‘@informateur- La Charte de la Transition signée par le chef de la junte, le Lt-colonel Paul-Henri Sandaogo Damiba à l’issue des travaux des assises nationales présidés par l’ancien Premier ministre Tertius Zongo et regroupant « les forces vives » de la nation a fixé, mardi, la durée de la trandition à 36 mois.
Les travaux de ces assises ont vu la participation de la junte, des partis, syndicats, organisations de la société civile, de la jeunesse, des femmes et des personnes déplacées.
Selon la Charte, la durée de la transition est fixée à trente-six mois à compter de la date de l’investiture du président de la transition » qui n’est autre que le lieutenant-colonel Paul-Henri Sandaogo et qui « n’est pas éligible aux élections présidentielle, législatives et municipales qui seront organisées pour mettre fin à la transition », précise le texte.
Cette disposition est valable pour les 25 membres (au maximum) du gouvernement de transition dont « le Premier ministre est une personnalité civile », souligne la Charte. Quant à l’assemblée législative de la Transition, elle sera composée de « 71 membres et leur mandat ne sera pas gratuit. Les sessions dureront 45 jours, deux fois par an », lit-on dans la Charte.
En outre, il y a « un conseil d’orientation et de suivi de la Transition qui sera composé de personnalités militaires du MPSR et de personnalités civiles épousant les idéaux du Mouvement » dont « une loi précisera sa composition et son fonctionnement ».

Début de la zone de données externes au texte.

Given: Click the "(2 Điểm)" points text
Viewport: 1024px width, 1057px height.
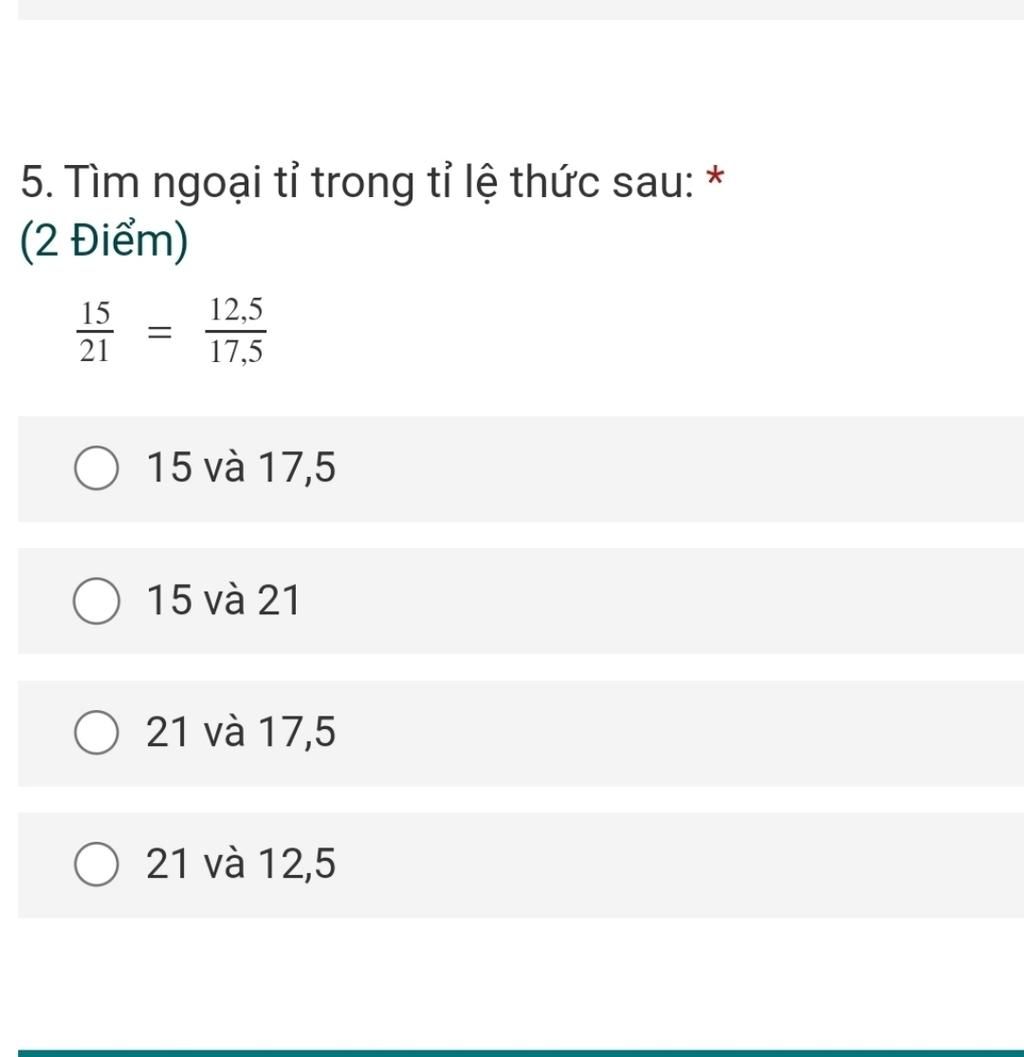Looking at the screenshot, I should click(103, 243).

Selon la Charte, outre le retour à un ordre constitutionnel à la fin de la Transition, deux autres principales missions lui sont confiées: « lutter contre le terrorisme, restaurer l’intégrité du territoire national » et en « assurer la sécurité », et « apporter une réponse efficace et urgente à la crise humanitaire et aux drames socio-économiques et communautaires provoqués par l’insécurité ». La Transition devra également « renforcer la gouvernance et la lutte contre la corruption ».